From the first line of the entries down to the line with "You are a computer-use", write out every line exactly; that last line counts, but pictures do not.

DATA TO USE:
--- START ---

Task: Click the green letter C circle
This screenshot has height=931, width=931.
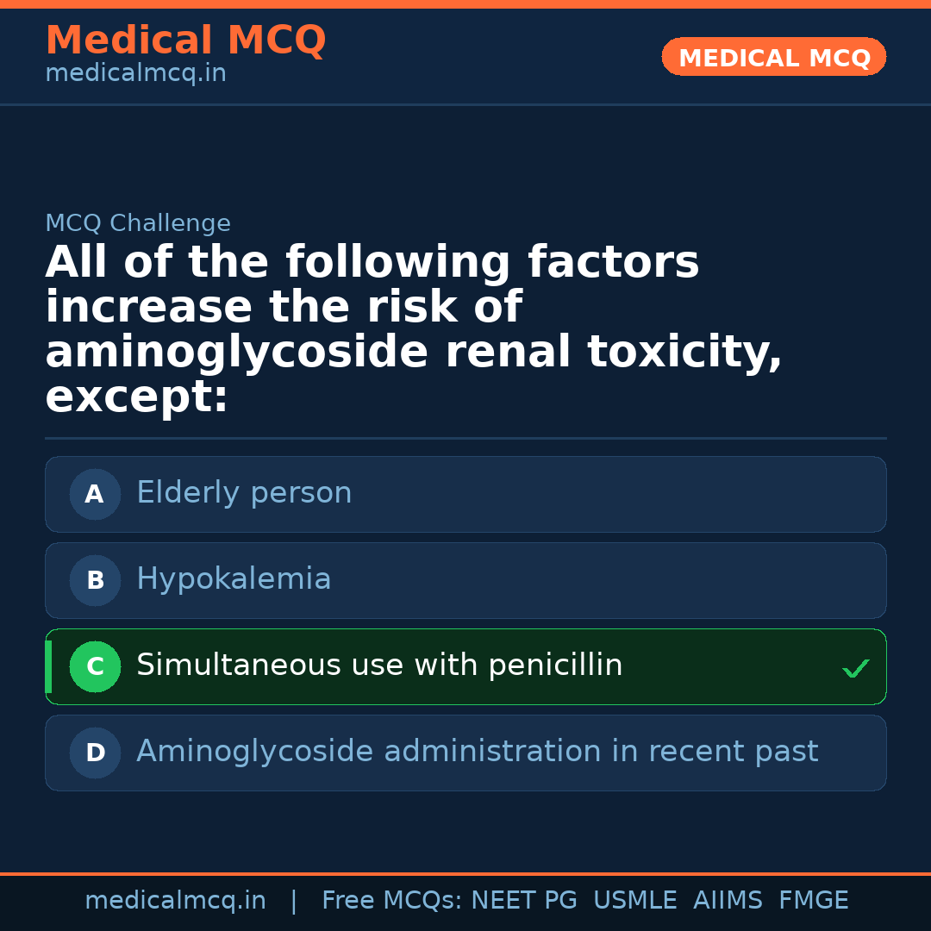Action: [x=95, y=666]
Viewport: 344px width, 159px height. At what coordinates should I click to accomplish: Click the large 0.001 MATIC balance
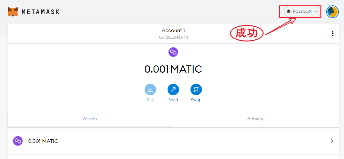point(173,69)
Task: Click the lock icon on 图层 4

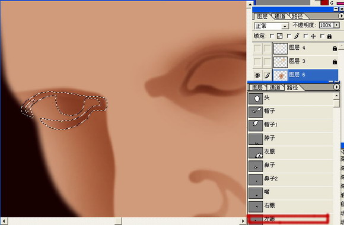Action: click(x=335, y=48)
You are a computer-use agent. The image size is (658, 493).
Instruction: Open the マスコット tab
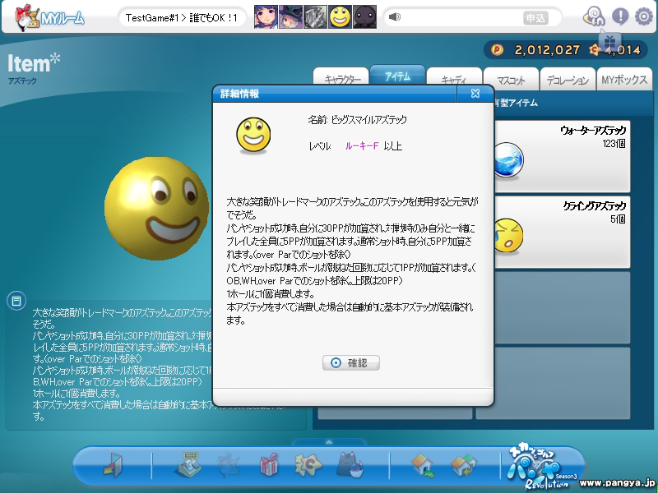510,80
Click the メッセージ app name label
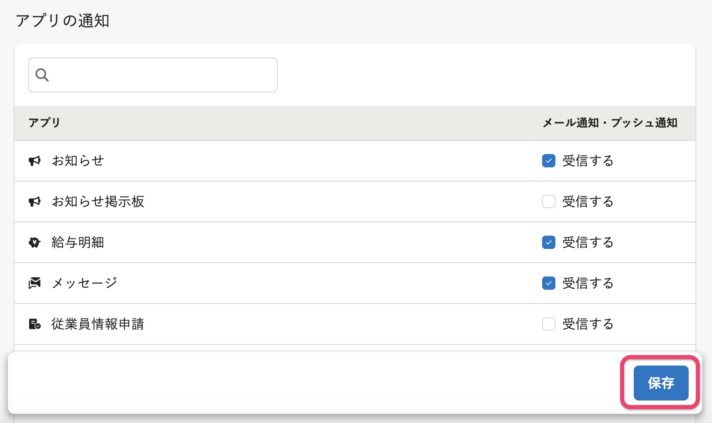This screenshot has height=423, width=712. [85, 283]
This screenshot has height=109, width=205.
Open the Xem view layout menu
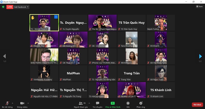(x=199, y=7)
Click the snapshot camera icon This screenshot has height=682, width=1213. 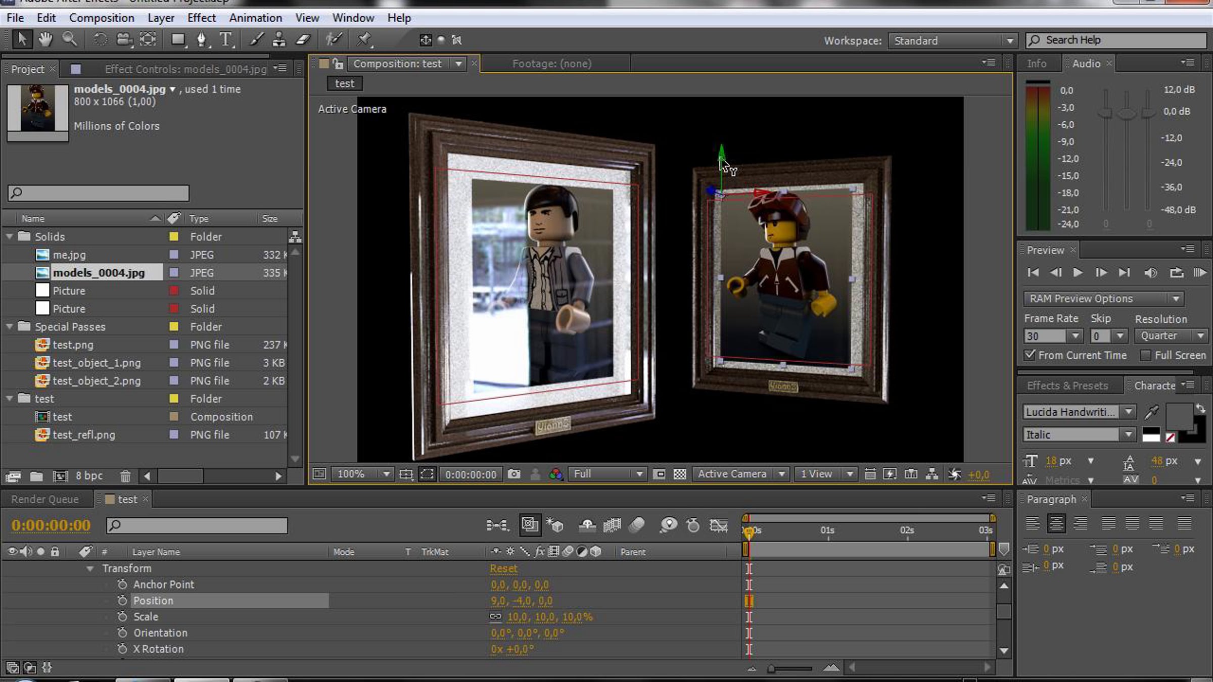(514, 474)
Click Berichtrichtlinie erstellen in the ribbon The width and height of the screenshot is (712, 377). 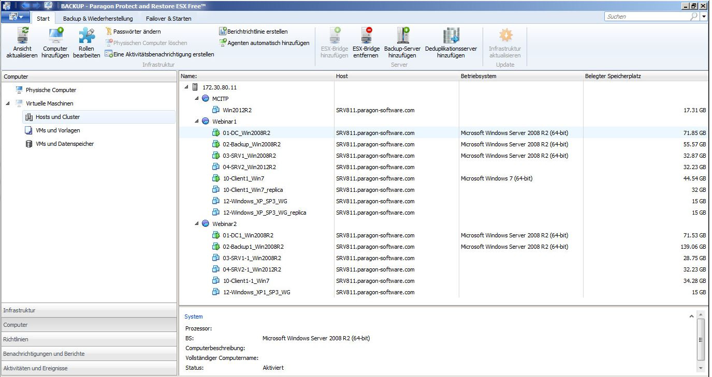[x=257, y=32]
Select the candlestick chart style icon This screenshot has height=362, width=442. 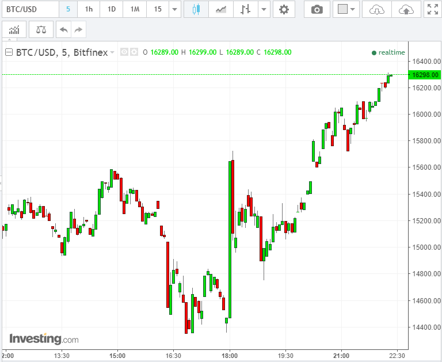pos(196,9)
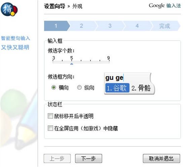This screenshot has width=185, height=167.
Task: Click the Google Pinyin logo icon
Action: (x=9, y=9)
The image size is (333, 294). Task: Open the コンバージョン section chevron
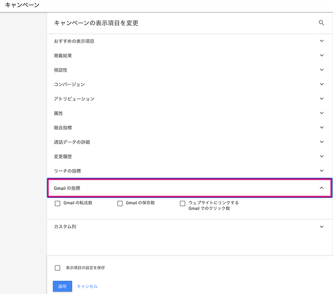[322, 84]
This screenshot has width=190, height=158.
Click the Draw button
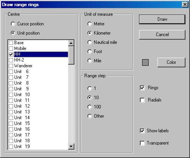162,19
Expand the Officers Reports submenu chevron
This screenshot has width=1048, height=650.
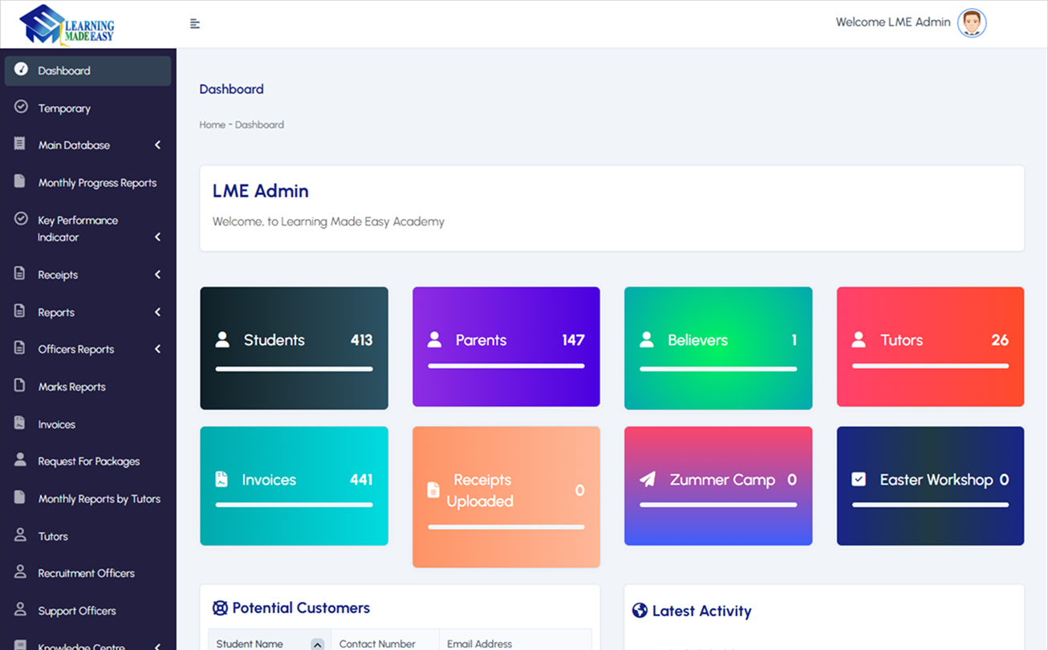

--- END ---

ANSWER BOX:
Task: Click the green letter C circle
This screenshot has height=931, width=931.
Action: [x=95, y=666]
Viewport: 344px width, 159px height. At what coordinates should I click to accomplish: Click the large 0.001 MATIC balance
point(173,69)
Task: Click the lock icon on 图层 4

Action: click(x=335, y=48)
You are a computer-use agent. The image size is (658, 493).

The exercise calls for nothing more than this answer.